Loss Landscapes & Gradient Descent

A loss function is a surface — training is rolling down it. Compare gradient descent, momentum, and Newton on real landscapes.

Loss Landscapes & Gradient Descent

Training a machine learning model means choosing parameters that make some loss function L as small as possible. If your model has two parameters, the loss is a surface over the plane — a landscape, with hills, valleys, ridges, and saddles. Training is the act of rolling a ball down that surface. The math is the geometry of the surface; the algorithm is the rolling rule.

The most basic rule is gradient descent: at each step, take the direction of steepest descent — the negative gradient of L — and move a small distance in that direction. The gradient is the local first derivative; it tells you only what is happening immediately around your current point. Curvature, the second derivative, is encoded in the Hessian. Different optimizers use different amounts of this geometric information, and that choice determines whether you smoothly reach the minimum, oscillate, escape a saddle, or diverge.

Interactive: Loss Surface Explorer

Pick a surface, click anywhere to set a starting point, and run gradient descent. The four surfaces — bowl, Rosenbrock, saddle, Himmelblau — each break gradient descent in a different way.

A stretched quadratic. Gradient descent zig-zags down the long axis.

Click anywhere to set the starting point. Press Run to descend along the gradient. The dashed crosshair marks a known minimum (when one exists). Try setting the learning rate too high — gradient descent will overshoot or diverge.

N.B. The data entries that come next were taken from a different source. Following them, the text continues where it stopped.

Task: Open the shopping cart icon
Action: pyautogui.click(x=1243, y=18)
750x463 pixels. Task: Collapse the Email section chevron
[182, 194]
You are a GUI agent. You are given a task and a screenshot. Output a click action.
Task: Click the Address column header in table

Interactive: Optimizer Race — GD vs Momentum vs Newton

Same surface, same starting point, three optimizers running in parallel. Watch how using more geometric information — velocity for momentum, the full Hessian for Newton — changes the trajectory.
Gradient Descent23.920
Momentum23.920
Newton's Method23.920

Same surface, same starting point, three optimizers. Gradient descent zig-zags down narrow valleys; momentum carries velocity through the bends; Newton's method uses the Hessian to jump straight toward the minimum. Click the canvas to relocate the starting point.

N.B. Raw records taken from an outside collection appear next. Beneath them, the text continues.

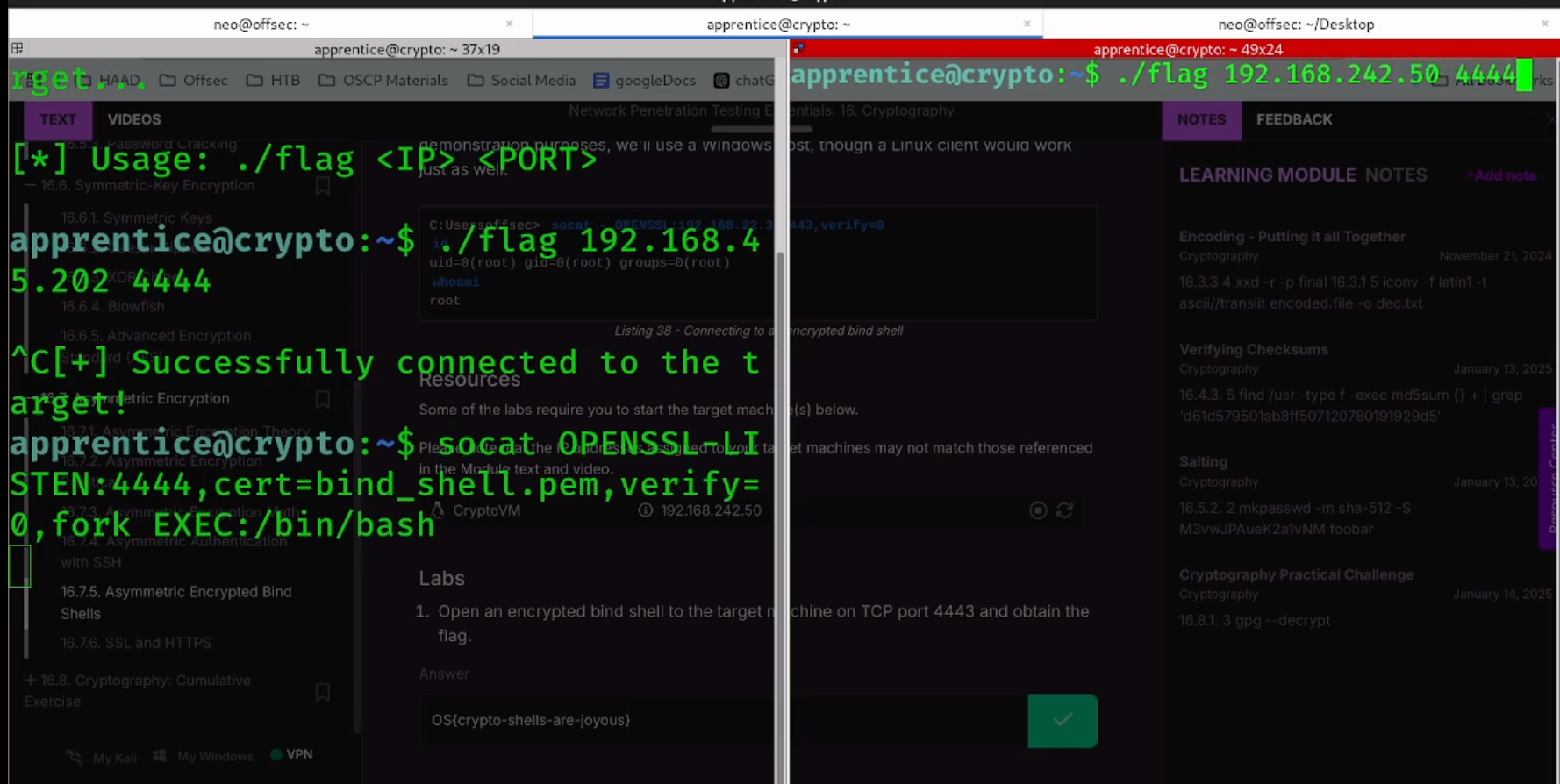
Task: Open the OSCP Materials bookmark folder
Action: 383,81
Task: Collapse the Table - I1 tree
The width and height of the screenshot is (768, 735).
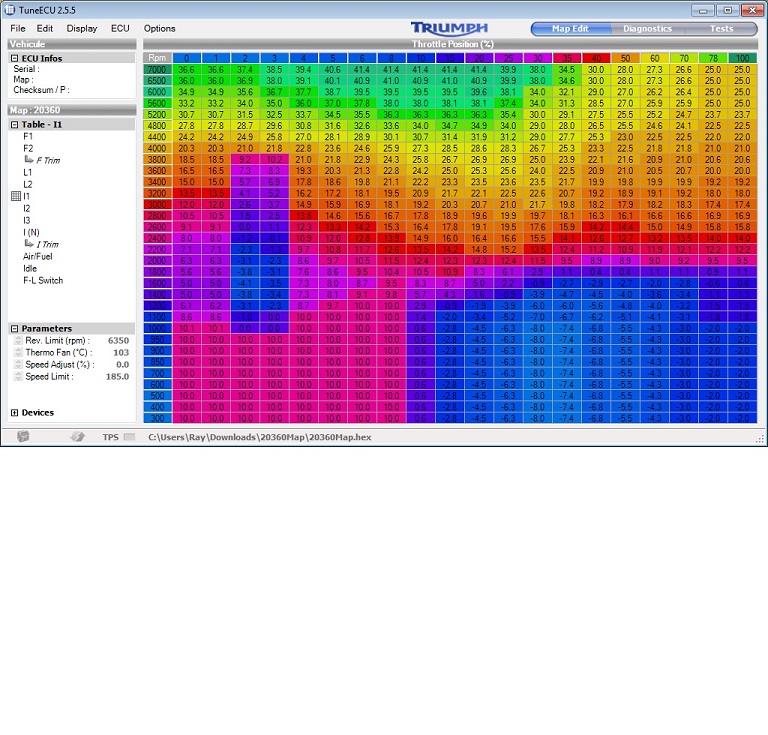Action: 14,124
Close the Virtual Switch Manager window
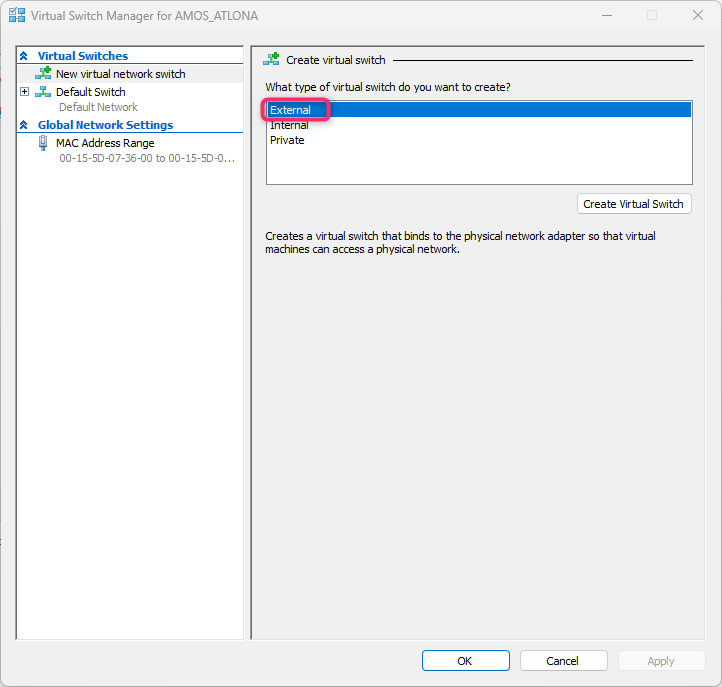The height and width of the screenshot is (687, 722). point(698,15)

Interactive: Saddle Points & the Hessian

At any point on the surface, the eigenvalues of the Hessian classify the local geometry. Both positive: a minimum. Both negative: a maximum. Mixed signs: a saddle, where one direction attracts and another repels.
at point:(0.05, 0.05)saddle point
Hessian eigenvalues:λ₁ = 2.000, λ₂ = -2.000trace H:0.000det H:-4.000

The signs of the Hessian's eigenvalues classify the local geometry. On the saddle x² − y², λ₁ = +2 and λ₂ = −2: gradient descent gets attracted along the x-axis but pushed away along the y-axis. Drop the ball exactly on the saddle point — gradient descent never moves. Drop it slightly off-axis and it slides away.

Interactive: SGD Noise on a Multi-Modal Landscape

Stochastic gradient descent uses a noisy estimate of the gradient. That noise is not just an artifact — it can carry the optimizer over a ridge into a deeper basin that batch GD would never find.

Himmelblau's function: four global minima of equal depth. Click anywhere to relocate the start.

batch GD (clean gradient)170.00
SGD (noisy gradient)170.00

Batch gradient descent commits to whichever minimum its initial gradient points toward. Stochastic gradient descent jitters along the way — and that jitter can carry it across ridges into a different basin entirely. Crank the noise slider up and watch SGD wander.

The math objects

  • Loss function: a smooth scalar function L(θ) of the parameters θ. In practice θ is high-dimensional; we visualize 2D slices to build intuition that transfers.
  • Gradient ∇L: a vector field on parameter space pointing in the direction of steepest increase. The negative gradient is the steepest-descent direction.
  • Hessian H: the matrix of second partial derivatives. Its eigenvalues are the principal curvatures, and their signs classify minima, maxima, and saddles.
  • Newton step: x ← x − H⁻¹ ∇L. When the Hessian is positive definite, Newton's method converges quadratically — but each step costs a matrix inversion, which is why we settle for first-order methods at scale.
  • Momentum: a moving average of past gradients. It dampens oscillation across the steep directions of a long valley and speeds up motion along the gentle direction. Geometrically, it's a discretization of a second-order ODE — the trajectory of a damped massive ball.

Key takeaways

  • A loss function is a surface; training is descent.
  • The gradient gives the steepest direction; the Hessian gives the local shape.
  • Different optimizers exploit different amounts of curvature information.
  • Saddle points are where gradient descent slows — the escape direction is the negative-eigenvalue eigenvector of the Hessian.
  • Stochasticity is a feature, not a bug: SGD's noise lets it cross ridges that deterministic methods cannot.